RICHARD SEYMOUR Je ne pense pas que l’on trouve cela au Brésil ou aux Philippines. Mais c’est le cas dans toute une constellation d’États, de l’Inde à Israël, en passant par les États-Unis et la plupart des pays d’Europe occidentale, et même d’Europe de l’Est. En termes sémiotiques, ce n’est pas exactement la même chose que la figure du « Juif », parce qu’à l’heure actuelle, le discours de l’extrême droite ne donne pas l’impression que les musulmans, en plus d’être une sorte de masse misérable de la Terre, contrôlent tout.
Il y a eu des tentatives pour développer une sorte de théorie de la conspiration comme celle de Bat Ye’or sur l‘Eurabia, par exemple. Mais la plupart du temps, il ne s’agit pas de la croyance que les musulmans sont secrètement aux commandes et dirigent le système financier, mais plutôt qu’ils constituent une masse subversive, violente, anormale et inférieure qu’il faut soumettre à la violence et aux frontières pour la garder sous contrôle.
Je dirais que cela trouve son origine dans le tournant des années 1980 vers l’absolutisme ethnique, la coalition entre les partisans du Likoud en Israël et les fondamentalistes chrétiens aux USA, vers une sorte de politique identitaire absolutiste où tout le monde doit entrer dans une case particulière – il y a une sorte d’effondrement de la solidarité antiraciste unificatrice que nous avons vue à l’époque de la guerre froide, en Grande-Bretagne, prenant la forme de la noirceur politique.

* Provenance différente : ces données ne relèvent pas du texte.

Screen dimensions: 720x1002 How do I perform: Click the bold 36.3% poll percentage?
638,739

Tout cela s’est effondré, puis il y a eu l’affaire Rushdie et les musulmans ont été catégorisés comme un problème spécifique.

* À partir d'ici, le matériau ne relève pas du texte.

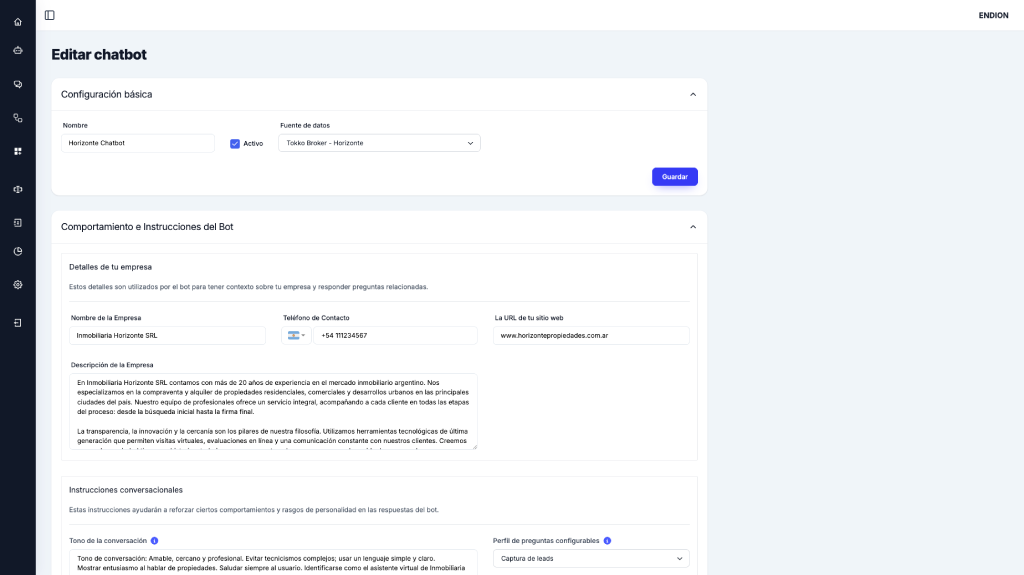This screenshot has width=1024, height=575.
Task: Open the Fuente de datos dropdown
Action: click(x=379, y=143)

Il est important que cela soit ancré dans l’expérience quotidienne de la vie capitaliste. En Grande-Bretagne, par exemple, les personnes qui militaient dans le même syndicat dans les villes du Nord ou sur les docks, une fois que ces industries ont été fermées et que les syndicats ont été démantelés, se sont souvent dirigées vers des secteurs marginalisées de l’économie et ont découvert que leur logement était toujours ségrégué, que le système scolaire était effectivement ségrégué, que les mairies pratiquaient des politiques de ségrégation et que le maintien de l’ordre était ségrégationniste dans ce sens, c’est-à-dire très raciste.
Ajoutez à cela l’austérité et vous obtenez une misère publique, personne n’a rien, et vous blâmez toujours les gens en bas de l’échelle : « Ils ont tout, je n’ai rien ». C’est à ce moment-là que l’on commence à voir des émeutes dans les villes du Nord et que la guerre contre le terrorisme catalyse tout cela.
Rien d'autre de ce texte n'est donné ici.